# WHAT YOU ARE ASKED TO DO
Please copy out the rows below, replacing every "Viewport" with "Window" and leaving everything else the same.

# Some rows
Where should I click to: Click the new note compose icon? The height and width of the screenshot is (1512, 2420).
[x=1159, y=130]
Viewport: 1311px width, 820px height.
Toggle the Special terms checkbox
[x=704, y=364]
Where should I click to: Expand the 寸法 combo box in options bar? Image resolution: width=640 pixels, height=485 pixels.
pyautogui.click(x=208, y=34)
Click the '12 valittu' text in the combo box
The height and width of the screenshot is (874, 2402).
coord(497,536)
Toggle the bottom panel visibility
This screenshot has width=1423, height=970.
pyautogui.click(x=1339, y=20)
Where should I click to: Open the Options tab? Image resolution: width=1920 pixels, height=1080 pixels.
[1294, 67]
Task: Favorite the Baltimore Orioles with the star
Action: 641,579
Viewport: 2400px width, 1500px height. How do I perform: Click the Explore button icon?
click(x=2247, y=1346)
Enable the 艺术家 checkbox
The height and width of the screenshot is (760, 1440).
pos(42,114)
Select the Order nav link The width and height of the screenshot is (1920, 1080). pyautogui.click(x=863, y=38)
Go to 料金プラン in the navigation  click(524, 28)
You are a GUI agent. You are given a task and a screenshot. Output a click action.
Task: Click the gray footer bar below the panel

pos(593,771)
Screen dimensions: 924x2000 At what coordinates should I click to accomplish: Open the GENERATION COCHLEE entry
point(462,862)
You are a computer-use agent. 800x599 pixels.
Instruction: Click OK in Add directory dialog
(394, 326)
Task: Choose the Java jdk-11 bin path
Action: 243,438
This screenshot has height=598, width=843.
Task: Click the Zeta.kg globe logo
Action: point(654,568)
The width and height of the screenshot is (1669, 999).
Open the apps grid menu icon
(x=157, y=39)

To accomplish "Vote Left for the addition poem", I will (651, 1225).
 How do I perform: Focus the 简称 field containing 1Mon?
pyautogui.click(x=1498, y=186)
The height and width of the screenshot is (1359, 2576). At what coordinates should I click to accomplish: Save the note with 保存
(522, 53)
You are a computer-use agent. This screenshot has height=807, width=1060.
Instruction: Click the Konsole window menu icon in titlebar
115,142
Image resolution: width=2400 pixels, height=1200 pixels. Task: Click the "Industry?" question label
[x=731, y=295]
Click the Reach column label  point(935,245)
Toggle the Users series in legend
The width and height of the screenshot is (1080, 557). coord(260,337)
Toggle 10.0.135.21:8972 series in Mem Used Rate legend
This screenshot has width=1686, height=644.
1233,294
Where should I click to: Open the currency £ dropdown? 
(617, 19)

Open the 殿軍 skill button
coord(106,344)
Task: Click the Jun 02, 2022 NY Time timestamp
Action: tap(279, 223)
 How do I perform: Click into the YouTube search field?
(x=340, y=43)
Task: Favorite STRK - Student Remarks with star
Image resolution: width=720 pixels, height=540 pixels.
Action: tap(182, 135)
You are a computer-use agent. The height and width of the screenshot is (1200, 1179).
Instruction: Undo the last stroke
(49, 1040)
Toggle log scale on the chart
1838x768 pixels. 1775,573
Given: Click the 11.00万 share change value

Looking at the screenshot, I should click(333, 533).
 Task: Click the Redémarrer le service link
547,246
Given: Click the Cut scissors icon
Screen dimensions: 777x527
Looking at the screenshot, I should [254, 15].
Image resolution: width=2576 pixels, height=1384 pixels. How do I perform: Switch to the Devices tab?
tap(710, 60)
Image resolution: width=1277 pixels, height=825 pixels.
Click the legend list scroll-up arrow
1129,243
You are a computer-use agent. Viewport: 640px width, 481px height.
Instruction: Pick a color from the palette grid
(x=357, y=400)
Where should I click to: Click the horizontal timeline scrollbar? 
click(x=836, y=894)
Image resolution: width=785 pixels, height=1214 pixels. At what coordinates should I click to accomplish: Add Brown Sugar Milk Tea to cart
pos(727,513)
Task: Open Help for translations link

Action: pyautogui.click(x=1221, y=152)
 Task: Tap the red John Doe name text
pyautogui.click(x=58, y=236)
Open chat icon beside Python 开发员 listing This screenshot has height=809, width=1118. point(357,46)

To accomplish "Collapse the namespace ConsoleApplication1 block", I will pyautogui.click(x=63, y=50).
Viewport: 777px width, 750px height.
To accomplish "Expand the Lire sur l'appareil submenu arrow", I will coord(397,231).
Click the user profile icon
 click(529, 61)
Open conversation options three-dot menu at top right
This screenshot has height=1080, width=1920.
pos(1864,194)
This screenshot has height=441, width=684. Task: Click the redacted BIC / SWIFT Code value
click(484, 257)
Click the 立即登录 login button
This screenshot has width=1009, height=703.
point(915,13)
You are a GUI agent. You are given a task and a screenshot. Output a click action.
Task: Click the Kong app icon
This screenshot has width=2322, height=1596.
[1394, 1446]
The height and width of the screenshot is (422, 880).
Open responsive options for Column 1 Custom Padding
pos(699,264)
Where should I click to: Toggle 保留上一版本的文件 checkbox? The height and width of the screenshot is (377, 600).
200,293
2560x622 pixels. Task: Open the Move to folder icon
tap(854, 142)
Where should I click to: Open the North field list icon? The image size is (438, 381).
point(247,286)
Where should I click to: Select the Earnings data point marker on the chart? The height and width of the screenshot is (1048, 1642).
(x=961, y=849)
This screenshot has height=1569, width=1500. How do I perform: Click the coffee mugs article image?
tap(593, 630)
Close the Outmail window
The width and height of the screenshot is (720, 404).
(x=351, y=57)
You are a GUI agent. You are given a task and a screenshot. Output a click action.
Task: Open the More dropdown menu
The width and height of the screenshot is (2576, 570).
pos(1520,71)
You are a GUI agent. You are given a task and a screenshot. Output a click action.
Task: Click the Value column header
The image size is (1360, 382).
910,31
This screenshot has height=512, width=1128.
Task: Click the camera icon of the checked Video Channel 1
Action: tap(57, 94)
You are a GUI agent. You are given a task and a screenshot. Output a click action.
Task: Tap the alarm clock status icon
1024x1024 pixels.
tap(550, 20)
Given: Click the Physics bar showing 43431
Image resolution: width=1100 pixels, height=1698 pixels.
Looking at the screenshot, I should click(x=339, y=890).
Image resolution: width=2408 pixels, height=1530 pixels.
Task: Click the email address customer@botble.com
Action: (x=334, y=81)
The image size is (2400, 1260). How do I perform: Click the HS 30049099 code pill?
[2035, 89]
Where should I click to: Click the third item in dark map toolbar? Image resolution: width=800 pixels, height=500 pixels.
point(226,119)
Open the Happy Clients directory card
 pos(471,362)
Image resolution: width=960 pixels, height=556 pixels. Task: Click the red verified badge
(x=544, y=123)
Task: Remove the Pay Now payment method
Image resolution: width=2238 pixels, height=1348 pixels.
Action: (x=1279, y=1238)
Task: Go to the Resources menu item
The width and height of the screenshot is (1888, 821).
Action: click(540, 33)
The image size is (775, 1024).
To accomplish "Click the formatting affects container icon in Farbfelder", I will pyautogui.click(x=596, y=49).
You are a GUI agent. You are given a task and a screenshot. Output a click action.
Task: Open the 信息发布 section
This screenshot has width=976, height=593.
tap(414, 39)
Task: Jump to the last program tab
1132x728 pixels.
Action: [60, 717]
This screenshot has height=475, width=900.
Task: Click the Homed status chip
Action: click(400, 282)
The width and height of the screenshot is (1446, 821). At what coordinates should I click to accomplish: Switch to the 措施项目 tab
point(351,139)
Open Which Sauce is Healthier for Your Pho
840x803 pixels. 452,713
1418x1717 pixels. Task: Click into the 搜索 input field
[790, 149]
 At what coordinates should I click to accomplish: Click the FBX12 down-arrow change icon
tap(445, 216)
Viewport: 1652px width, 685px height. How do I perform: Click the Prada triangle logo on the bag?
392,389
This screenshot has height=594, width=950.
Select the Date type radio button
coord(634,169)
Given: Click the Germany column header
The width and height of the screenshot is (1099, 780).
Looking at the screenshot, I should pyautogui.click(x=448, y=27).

# RESPONSE TO THIS EXERCISE
Where should I click to: Click the new note compose icon? The height and width of the screenshot is (1512, 2420).
[x=1159, y=130]
Window: 1311px width, 820px height.
Toggle the Special terms checkbox
[x=704, y=364]
Where should I click to: Expand the 寸法 combo box in options bar? Image resolution: width=640 pixels, height=485 pixels.
pyautogui.click(x=208, y=34)
Click the '12 valittu' text in the combo box
The height and width of the screenshot is (874, 2402).
coord(497,536)
Toggle the bottom panel visibility
This screenshot has width=1423, height=970.
pyautogui.click(x=1339, y=20)
Where should I click to: Open the Options tab? Image resolution: width=1920 pixels, height=1080 pixels.
[1294, 67]
Task: Favorite the Baltimore Orioles with the star
Action: 641,579
Window: 2400px width, 1500px height. How do I perform: Click the Explore button icon?
click(x=2247, y=1346)
Enable the 艺术家 checkbox
The height and width of the screenshot is (760, 1440).
pos(42,114)
Select the Order nav link The width and height of the screenshot is (1920, 1080). pyautogui.click(x=863, y=38)
Go to 料金プラン in the navigation  click(524, 28)
You are a GUI agent. You are given a task and a screenshot. Output a click action.
Task: Click the gray footer bar below the panel

pos(593,771)
Screen dimensions: 924x2000 At what coordinates should I click to accomplish: Open the GENERATION COCHLEE entry
point(462,862)
You are a computer-use agent. 800x599 pixels.
Instruction: Click OK in Add directory dialog
(394, 326)
Task: Choose the Java jdk-11 bin path
Action: 243,438
This screenshot has height=598, width=843.
Task: Click the Zeta.kg globe logo
Action: point(654,568)
The width and height of the screenshot is (1669, 999).
Open the apps grid menu icon
(x=157, y=39)

To accomplish "Vote Left for the addition poem", I will (651, 1225).
 How do I perform: Focus the 简称 field containing 1Mon?
pyautogui.click(x=1498, y=186)
The height and width of the screenshot is (1359, 2576). At what coordinates should I click to accomplish: Save the note with 保存
(522, 53)
You are a computer-use agent. This screenshot has height=807, width=1060.
Instruction: Click the Konsole window menu icon in titlebar
115,142
Image resolution: width=2400 pixels, height=1200 pixels. Task: Click the "Industry?" question label
[x=731, y=295]
Click the Reach column label  point(935,245)
Toggle the Users series in legend
The width and height of the screenshot is (1080, 557). coord(260,337)
Toggle 10.0.135.21:8972 series in Mem Used Rate legend
This screenshot has width=1686, height=644.
1233,294
Where should I click to: Open the currency £ dropdown? 
(617, 19)

Open the 殿軍 skill button
coord(106,344)
Task: Click the Jun 02, 2022 NY Time timestamp
Action: tap(279, 223)
 How do I perform: Click into the YouTube search field?
(x=340, y=43)
Task: Favorite STRK - Student Remarks with star
Image resolution: width=720 pixels, height=540 pixels.
Action: tap(182, 135)
You are a computer-use agent. The height and width of the screenshot is (1200, 1179).
Instruction: Undo the last stroke
(49, 1040)
Toggle log scale on the chart
1838x768 pixels. 1775,573
Given: Click the 11.00万 share change value

Looking at the screenshot, I should click(333, 533).
 Task: Click the Redémarrer le service link
547,246
Given: Click the Cut scissors icon
Screen dimensions: 777x527
Looking at the screenshot, I should [254, 15].
Image resolution: width=2576 pixels, height=1384 pixels. How do I perform: Switch to the Devices tab?
tap(710, 60)
Image resolution: width=1277 pixels, height=825 pixels.
Click the legend list scroll-up arrow
1129,243
You are a computer-use agent. Window: 640px width, 481px height.
Instruction: Pick a color from the palette grid
(x=357, y=400)
Where should I click to: Click the horizontal timeline scrollbar? 
click(x=836, y=894)
Image resolution: width=785 pixels, height=1214 pixels. At what coordinates should I click to accomplish: Add Brown Sugar Milk Tea to cart
pos(727,513)
Task: Open Help for translations link

Action: pyautogui.click(x=1221, y=152)
 Task: Tap the red John Doe name text
pyautogui.click(x=58, y=236)
Open chat icon beside Python 开发员 listing This screenshot has height=809, width=1118. point(357,46)

To accomplish "Collapse the namespace ConsoleApplication1 block", I will pyautogui.click(x=63, y=50).
Window: 777px width, 750px height.
To accomplish "Expand the Lire sur l'appareil submenu arrow", I will coord(397,231).
Click the user profile icon
 click(529, 61)
Open conversation options three-dot menu at top right
This screenshot has height=1080, width=1920.
pos(1864,194)
This screenshot has height=441, width=684. Task: Click the redacted BIC / SWIFT Code value
click(484, 257)
Click the 立即登录 login button
This screenshot has width=1009, height=703.
point(915,13)
You are a GUI agent. You are given a task and a screenshot. Output a click action.
Task: Click the Kong app icon
This screenshot has width=2322, height=1596.
[1394, 1446]
The height and width of the screenshot is (422, 880).
Open responsive options for Column 1 Custom Padding
pos(699,264)
Where should I click to: Toggle 保留上一版本的文件 checkbox? The height and width of the screenshot is (377, 600).
200,293
2560x622 pixels. Task: Open the Move to folder icon
tap(854, 142)
Where should I click to: Open the North field list icon? The image size is (438, 381).
point(247,286)
Where should I click to: Select the Earnings data point marker on the chart? The height and width of the screenshot is (1048, 1642).
(x=961, y=849)
This screenshot has height=1569, width=1500. How do I perform: Click the coffee mugs article image?
tap(593, 630)
Close the Outmail window
The width and height of the screenshot is (720, 404).
(x=351, y=57)
You are a GUI agent. You are given a task and a screenshot. Output a click action.
Task: Open the More dropdown menu
The width and height of the screenshot is (2576, 570).
pos(1520,71)
You are a GUI agent. You are given a task and a screenshot. Output a click action.
Task: Click the Value column header
The image size is (1360, 382).
910,31
This screenshot has height=512, width=1128.
Task: Click the camera icon of the checked Video Channel 1
Action: tap(57, 94)
You are a GUI agent. You are given a task and a screenshot. Output a click action.
Task: Tap the alarm clock status icon
1024x1024 pixels.
tap(550, 20)
Given: Click the Physics bar showing 43431
Image resolution: width=1100 pixels, height=1698 pixels.
Looking at the screenshot, I should click(x=339, y=890).
Image resolution: width=2408 pixels, height=1530 pixels.
Task: Click the email address customer@botble.com
Action: (x=334, y=81)
The image size is (2400, 1260). How do I perform: Click the HS 30049099 code pill?
[2035, 89]
Where should I click to: Click the third item in dark map toolbar? Image resolution: width=800 pixels, height=500 pixels.
point(226,119)
Open the Happy Clients directory card
 pos(471,362)
Image resolution: width=960 pixels, height=556 pixels. Task: Click the red verified badge
(x=544, y=123)
Task: Remove the Pay Now payment method
Image resolution: width=2238 pixels, height=1348 pixels.
Action: (x=1279, y=1238)
Task: Go to the Resources menu item
The width and height of the screenshot is (1888, 821).
Action: click(540, 33)
The image size is (775, 1024).
To accomplish "Click the formatting affects container icon in Farbfelder", I will pyautogui.click(x=596, y=49).
You are a GUI agent. You are given a task and a screenshot. Output a click action.
Task: Open the 信息发布 section
This screenshot has width=976, height=593.
tap(414, 39)
Task: Jump to the last program tab
1132x728 pixels.
Action: [60, 717]
This screenshot has height=475, width=900.
Task: Click the Homed status chip
Action: click(400, 282)
The width and height of the screenshot is (1446, 821). At what coordinates should I click to accomplish: Switch to the 措施项目 tab
point(351,139)
Open Which Sauce is Healthier for Your Pho
840x803 pixels. 452,713
1418x1717 pixels. Task: Click into the 搜索 input field
[790, 149]
 At what coordinates should I click to accomplish: Click the FBX12 down-arrow change icon
tap(445, 216)
Window: 1652px width, 685px height. How do I perform: Click the Prada triangle logo on the bag?
392,389
This screenshot has height=594, width=950.
Select the Date type radio button
coord(634,169)
Given: Click the Germany column header
The width and height of the screenshot is (1099, 780).
Looking at the screenshot, I should pyautogui.click(x=448, y=27).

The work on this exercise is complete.